Maria Albertina da Costa Dias Pereira (born 26 April 1965 in Miragaia) is a former Portuguese long-distance runner. She competed in three consecutive Summer Olympics for her native country, starting in 1988. She was the first female Portuguese world champion in cross country running, having won the long race at the 1993 IAAF World Cross Country Championships.

Career
She finished tenth in the 10,000 metres at the 1988 Summer Olympics. Her first real successes came in cross country running: she won the long race individual silver and the team bronze at the 1990 IAAF World Cross Country Championships. Dias won the Eurocross meeting in 1991 and went on to take sixth place at the 1991 Cross Country Championships. Competing at the world indoors for the first time, she finished in fourth place in the 3000 metres at the IAAF World Indoor Championships. At her first outdoor World Championships in Athletics in 1991, she failed to finish in the 10,000 metres final. Her second world medal, a bronze, came at the 1992 IAAF World Cross Country Championships long race.

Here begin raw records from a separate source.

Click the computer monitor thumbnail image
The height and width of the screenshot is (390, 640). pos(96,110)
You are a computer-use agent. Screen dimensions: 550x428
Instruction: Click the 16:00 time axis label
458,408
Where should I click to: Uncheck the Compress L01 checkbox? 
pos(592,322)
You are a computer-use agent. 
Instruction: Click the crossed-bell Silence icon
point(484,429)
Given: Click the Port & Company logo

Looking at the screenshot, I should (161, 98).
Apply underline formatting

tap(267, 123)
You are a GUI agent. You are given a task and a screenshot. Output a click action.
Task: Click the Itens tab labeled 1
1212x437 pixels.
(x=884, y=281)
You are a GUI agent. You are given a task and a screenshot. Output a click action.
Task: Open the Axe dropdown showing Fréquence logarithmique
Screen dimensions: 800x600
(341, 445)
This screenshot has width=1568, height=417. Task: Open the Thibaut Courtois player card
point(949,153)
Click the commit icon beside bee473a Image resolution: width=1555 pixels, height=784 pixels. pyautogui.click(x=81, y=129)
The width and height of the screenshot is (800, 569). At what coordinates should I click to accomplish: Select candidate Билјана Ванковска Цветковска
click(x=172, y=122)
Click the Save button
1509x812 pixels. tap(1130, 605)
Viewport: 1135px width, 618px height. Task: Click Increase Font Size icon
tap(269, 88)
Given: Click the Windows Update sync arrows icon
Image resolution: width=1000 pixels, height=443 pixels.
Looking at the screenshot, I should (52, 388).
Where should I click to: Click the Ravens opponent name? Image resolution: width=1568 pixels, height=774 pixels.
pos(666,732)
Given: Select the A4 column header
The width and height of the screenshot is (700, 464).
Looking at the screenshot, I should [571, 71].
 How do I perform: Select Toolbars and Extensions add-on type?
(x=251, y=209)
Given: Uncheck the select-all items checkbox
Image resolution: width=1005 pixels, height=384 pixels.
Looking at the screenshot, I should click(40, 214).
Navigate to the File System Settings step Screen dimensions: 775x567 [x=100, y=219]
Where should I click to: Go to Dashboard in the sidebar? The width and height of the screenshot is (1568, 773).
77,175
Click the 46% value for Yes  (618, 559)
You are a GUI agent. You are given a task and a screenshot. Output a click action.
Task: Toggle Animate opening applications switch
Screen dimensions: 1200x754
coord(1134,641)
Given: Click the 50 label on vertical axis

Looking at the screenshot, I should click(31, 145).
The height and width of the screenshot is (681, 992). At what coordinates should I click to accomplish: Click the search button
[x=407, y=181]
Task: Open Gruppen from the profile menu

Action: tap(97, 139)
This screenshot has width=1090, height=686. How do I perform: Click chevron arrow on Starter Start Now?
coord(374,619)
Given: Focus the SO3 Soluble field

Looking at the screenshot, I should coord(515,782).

Dias attended her second Olympics, the 1992 Barcelona Games and finished in 13th at the 10,000 metres final. She won the 1993 IAAF World Cross Country Championships long race the following year, becoming the first Portuguese woman to ever complete the feat. She won the Olympic Medal Nobre Guedes as a result. She failed to match this feat at the 1993 World Championships in Athletics as she finished seventh in the 10,000 m. A fifth-place finish at the 1994 IAAF World Cross Country Championships was enough for a team gold with Portugal, led by Conceição Ferreira. She began competing in the half marathon and took fourth place at the 1994 IAAF World Half Marathon Championships.

She took part in her third World Athletics Championships but again failed to finish the 10,000 metres final at the 1995 Championships. After a fifth-place finish at the 1996 European Cross Country Championships, she ran in her third Olympics for Portugal – this time in the Olympic marathon race. She finished in 27th place, out-performed by compatriot Manuela Machado, who took 7th.

An eleventh place at the 1998 IAAF World Half Marathon Championships and seventh place with a team gold at the 1998 European Cross Country Championships brought a close to her career.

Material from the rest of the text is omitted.